Data Catalogs: Implement robust data catalogs for easy discovery and understanding of available data sources.
2. Foster Collaboration with Clear Roles:
Data Mesh Architecture: Break down data silos by creating a distributed data ownership model with clear ownership and responsibilities.
Collaborative Workspaces: Utilize interactive platforms where data scientists, analysts, and domain experts can work seamlessly together.
3. Leverage Advanced Analytics Strategically:
AI-powered Automation: Automate repetitive tasks like data cleaning and feature engineering, freeing up data talent for higher-level analysis.
Right-Tool Selection: Strategically choose the most effective advanced analytics techniques (e.g., AI, ML) based on specific business problems.

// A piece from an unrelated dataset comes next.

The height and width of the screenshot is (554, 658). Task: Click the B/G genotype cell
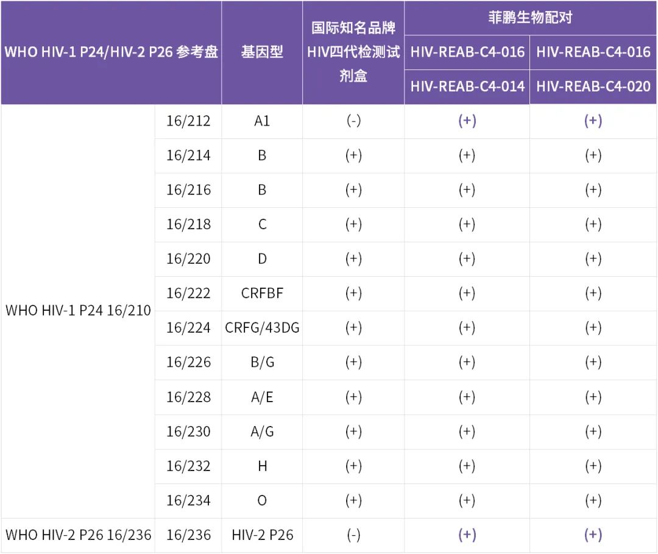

4. Prioritize Data Quality with Automation:
Automated Data Validation: Implement automated data quality checks to identify and rectify errors at the source, minimizing downstream issues.
Data Lineage Tracking: Track the flow of data throughout the ecosystem, ensuring transparency and facilitating root cause analysis for errors.
5. Cultivate a Data-Driven Mindset:
Metrics-Driven Performance Management: Align KPIs and performance metrics with data-driven insights to ensure actionable decision making.
Data Storytelling Workshops: Equip stakeholders with the skills to translate complex data findings into compelling narratives that drive action.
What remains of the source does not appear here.